GIVEN EXERCISE:
Copy out the stretch of items from the line that contains "Click the Download sound button" through the line that contains "Action: 657,544", both lines included, keeping every character as it is.

#####

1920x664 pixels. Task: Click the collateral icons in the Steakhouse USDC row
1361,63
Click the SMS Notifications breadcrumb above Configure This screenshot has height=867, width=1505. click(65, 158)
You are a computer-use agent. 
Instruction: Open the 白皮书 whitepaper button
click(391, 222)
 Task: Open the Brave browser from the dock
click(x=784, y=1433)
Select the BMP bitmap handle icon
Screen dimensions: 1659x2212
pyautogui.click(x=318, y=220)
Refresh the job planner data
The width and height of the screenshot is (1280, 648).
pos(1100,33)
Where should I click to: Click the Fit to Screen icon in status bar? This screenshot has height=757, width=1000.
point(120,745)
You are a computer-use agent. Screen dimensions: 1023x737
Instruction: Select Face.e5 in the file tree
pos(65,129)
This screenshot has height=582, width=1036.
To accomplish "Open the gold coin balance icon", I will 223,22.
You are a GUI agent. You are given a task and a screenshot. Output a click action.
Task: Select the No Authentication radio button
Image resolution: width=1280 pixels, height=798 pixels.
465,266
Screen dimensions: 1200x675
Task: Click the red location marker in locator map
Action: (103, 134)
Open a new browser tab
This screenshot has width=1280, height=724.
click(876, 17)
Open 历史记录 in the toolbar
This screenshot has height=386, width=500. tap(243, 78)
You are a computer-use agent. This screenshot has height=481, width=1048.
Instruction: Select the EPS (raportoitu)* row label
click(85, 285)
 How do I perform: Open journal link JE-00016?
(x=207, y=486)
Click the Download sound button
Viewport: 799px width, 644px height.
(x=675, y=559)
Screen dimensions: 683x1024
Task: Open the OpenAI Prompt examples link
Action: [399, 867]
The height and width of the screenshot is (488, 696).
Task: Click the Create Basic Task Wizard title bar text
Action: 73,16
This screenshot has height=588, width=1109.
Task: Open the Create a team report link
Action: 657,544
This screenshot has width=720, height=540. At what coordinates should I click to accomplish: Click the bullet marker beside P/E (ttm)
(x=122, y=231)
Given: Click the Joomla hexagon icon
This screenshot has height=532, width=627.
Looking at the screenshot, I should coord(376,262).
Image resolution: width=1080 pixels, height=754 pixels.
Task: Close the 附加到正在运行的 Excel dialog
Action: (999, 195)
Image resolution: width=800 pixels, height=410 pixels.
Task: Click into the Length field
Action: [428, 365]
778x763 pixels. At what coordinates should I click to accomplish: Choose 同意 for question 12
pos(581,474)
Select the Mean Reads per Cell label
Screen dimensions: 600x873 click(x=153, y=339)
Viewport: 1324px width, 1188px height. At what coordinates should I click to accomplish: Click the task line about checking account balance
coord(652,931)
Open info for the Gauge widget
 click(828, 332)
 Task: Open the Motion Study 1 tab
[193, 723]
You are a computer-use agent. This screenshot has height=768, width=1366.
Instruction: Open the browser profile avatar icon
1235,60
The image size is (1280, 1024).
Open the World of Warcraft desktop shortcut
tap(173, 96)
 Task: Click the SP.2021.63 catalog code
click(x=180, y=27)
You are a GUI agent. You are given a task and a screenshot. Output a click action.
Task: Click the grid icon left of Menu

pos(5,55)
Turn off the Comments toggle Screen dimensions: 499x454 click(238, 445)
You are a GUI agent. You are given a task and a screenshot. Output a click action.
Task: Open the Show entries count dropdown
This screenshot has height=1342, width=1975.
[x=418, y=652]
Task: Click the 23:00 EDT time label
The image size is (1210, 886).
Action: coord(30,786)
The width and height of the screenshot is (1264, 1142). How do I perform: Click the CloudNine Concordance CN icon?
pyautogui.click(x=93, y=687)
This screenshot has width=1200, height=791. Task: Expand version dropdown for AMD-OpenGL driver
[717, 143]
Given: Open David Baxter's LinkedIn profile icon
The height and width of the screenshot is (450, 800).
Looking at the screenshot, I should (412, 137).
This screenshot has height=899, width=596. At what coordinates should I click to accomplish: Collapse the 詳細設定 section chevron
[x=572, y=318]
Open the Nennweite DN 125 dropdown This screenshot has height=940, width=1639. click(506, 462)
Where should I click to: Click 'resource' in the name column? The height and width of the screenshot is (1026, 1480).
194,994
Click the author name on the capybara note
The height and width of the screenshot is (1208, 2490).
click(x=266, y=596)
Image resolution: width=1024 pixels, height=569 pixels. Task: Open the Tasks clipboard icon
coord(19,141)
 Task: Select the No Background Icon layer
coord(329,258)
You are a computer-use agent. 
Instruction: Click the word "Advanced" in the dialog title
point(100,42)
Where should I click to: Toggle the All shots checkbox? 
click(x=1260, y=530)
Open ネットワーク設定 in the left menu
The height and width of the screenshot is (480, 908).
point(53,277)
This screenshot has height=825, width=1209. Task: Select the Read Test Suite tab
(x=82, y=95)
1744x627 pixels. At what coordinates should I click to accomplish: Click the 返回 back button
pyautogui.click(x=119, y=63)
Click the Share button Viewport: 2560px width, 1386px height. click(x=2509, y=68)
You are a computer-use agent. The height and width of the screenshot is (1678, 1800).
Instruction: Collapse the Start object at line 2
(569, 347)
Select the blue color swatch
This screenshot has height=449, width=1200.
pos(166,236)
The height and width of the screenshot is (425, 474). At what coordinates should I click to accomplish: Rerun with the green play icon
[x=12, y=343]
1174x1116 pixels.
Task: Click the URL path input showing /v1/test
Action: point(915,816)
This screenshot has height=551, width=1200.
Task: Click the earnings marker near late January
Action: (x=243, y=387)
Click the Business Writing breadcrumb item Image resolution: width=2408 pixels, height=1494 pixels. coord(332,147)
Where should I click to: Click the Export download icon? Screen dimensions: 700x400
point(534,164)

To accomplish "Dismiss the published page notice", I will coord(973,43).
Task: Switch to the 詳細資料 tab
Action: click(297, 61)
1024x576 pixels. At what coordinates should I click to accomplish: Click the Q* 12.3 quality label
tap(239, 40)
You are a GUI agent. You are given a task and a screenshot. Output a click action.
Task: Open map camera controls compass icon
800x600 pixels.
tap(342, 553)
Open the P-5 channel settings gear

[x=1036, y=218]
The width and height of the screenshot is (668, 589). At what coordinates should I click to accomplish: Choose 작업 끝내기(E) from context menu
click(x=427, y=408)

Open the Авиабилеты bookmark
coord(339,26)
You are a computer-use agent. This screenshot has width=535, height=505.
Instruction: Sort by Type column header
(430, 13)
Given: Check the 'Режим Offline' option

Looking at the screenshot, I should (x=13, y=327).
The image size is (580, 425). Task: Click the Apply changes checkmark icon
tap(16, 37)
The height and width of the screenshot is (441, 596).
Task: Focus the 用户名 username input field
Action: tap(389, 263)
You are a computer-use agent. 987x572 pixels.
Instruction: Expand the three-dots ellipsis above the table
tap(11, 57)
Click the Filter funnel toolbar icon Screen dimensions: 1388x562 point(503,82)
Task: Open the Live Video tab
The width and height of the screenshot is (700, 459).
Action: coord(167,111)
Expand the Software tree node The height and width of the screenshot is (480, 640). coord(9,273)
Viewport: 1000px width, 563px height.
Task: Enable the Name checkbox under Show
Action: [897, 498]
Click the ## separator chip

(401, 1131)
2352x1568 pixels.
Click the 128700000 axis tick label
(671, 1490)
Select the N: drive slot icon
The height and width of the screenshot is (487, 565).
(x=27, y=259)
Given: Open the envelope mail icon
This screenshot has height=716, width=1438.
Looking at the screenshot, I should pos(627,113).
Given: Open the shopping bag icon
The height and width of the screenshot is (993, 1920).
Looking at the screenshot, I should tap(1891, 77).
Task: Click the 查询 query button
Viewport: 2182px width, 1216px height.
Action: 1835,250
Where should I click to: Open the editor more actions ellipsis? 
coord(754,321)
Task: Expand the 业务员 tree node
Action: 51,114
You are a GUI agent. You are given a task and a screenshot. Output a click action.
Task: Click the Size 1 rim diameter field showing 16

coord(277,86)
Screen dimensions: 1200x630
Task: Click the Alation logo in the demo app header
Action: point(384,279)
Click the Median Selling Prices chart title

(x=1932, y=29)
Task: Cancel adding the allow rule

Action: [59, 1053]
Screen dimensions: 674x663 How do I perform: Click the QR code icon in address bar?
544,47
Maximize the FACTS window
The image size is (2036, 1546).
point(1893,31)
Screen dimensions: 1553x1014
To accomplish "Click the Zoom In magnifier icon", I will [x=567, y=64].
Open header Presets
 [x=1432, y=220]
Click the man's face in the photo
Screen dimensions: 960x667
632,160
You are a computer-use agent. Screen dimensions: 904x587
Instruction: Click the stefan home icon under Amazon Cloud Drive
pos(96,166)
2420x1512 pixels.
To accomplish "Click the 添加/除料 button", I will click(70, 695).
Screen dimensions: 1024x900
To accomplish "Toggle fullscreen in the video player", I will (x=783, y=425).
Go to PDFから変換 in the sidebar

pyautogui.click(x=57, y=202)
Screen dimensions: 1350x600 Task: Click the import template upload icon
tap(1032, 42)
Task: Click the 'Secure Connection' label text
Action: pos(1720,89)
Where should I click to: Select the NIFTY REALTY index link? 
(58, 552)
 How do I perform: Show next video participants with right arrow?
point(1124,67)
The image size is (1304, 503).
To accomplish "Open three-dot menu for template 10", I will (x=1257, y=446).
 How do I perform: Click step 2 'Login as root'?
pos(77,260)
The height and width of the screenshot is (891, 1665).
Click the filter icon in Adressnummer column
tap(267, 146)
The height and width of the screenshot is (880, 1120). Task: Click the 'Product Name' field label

#####

REPLY:
Click the Download sound button
Viewport: 799px width, 644px height.
(x=675, y=559)
Screen dimensions: 683x1024
Task: Open the OpenAI Prompt examples link
Action: [399, 867]
The height and width of the screenshot is (488, 696).
Task: Click the Create Basic Task Wizard title bar text
Action: 73,16
This screenshot has height=588, width=1109.
Task: Open the Create a team report link
Action: 657,544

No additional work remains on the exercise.